Up here in the cold country we spend more money on heat than we do on gasoline. I have heated my 1500 sq foot shop for 42 years with wood, that’s a lot of wood handling. My interest in the sawdust stove is in the time between fills. My current three pass stove needs more wood every two hours. the sawdust stove has been running four hours now and is still going strong on the first fill, one 30 gal drum of sawdust. I will update this post when it goes out.
I’m going to call it a six hour burn, there is still some heat left in the stove but it is starting to cool down.
It was 27 degrees out side when I started the stove and six hours later it is 20 degrees and dark outside.
The fuel I used was four cubic feet of fine dry hardwood sawdust loose packed in the 30 gal. burn chamber.
Any bio fuel that is less than 20% moisture and can be packed should work well.

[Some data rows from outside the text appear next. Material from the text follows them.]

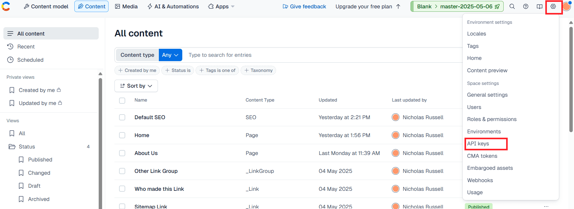Click the Contentful logo icon
Screen dimensions: 574x209
click(x=6, y=6)
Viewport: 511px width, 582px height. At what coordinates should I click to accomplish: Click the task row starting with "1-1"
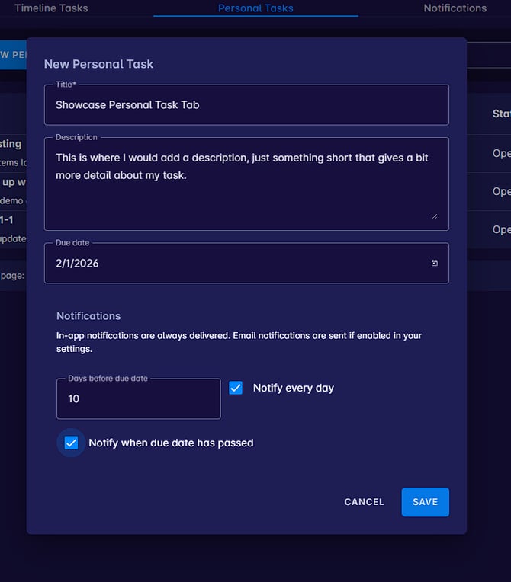coord(11,229)
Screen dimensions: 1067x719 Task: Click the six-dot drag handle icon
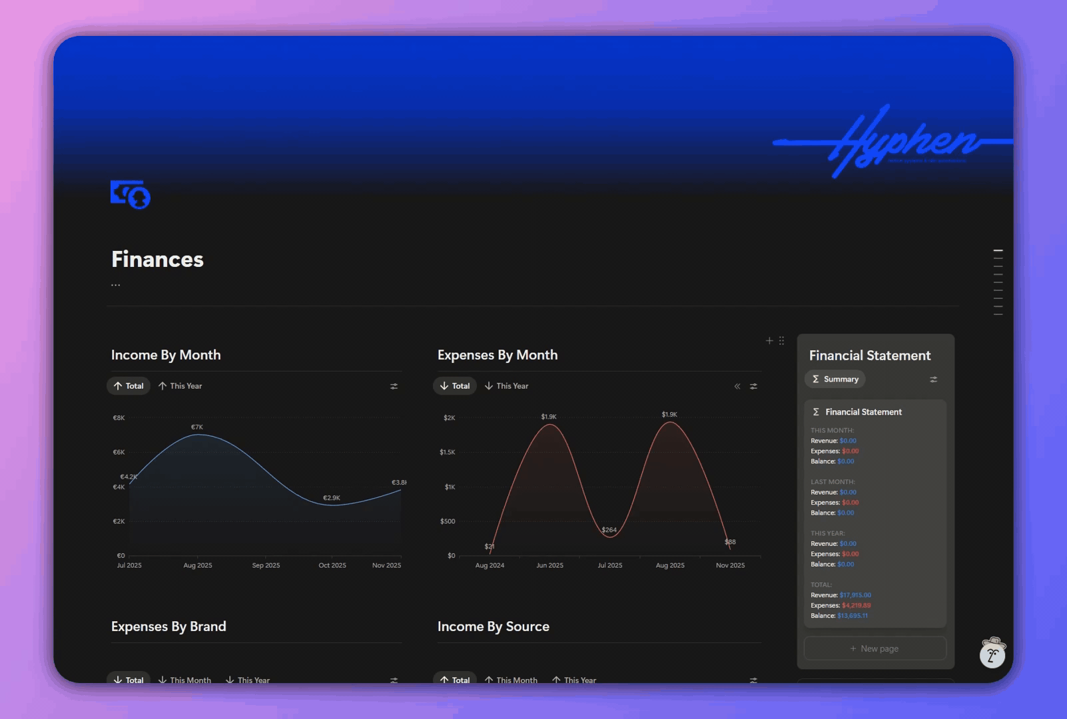point(781,341)
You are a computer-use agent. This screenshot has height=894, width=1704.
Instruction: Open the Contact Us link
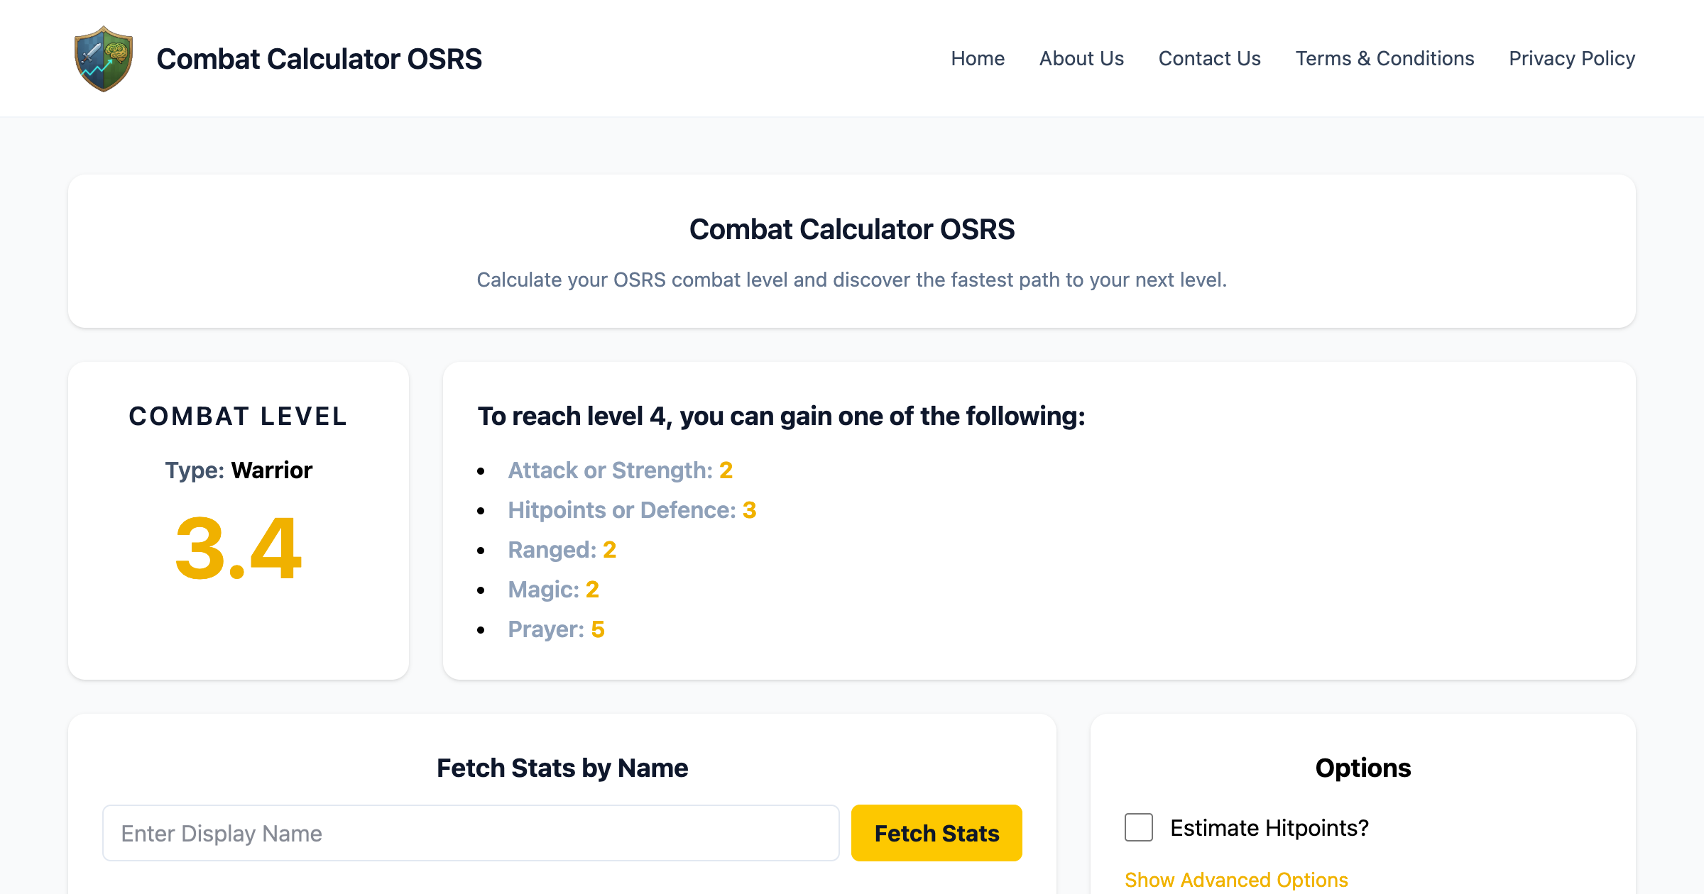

Did you use the same design as the plans you provided a link for? They have the exhaust coming out the side of the drums. I have not read through the plans yet, just noticed the difference. Seem like a good way to get rid of some waste sawdust, are you using sawdust from a planer or like from a bandsaw mill?
Richard I used sawdust from a 12 inch circle saw. I used the plans from the link but I moved the smoke stack to the top and and used the hole from the side stack to add air to get a top burn to clean the flu gas.
“secondary burn” This also allows me to control the stack temp. I plan on using a, forced air, heat saver on the stack.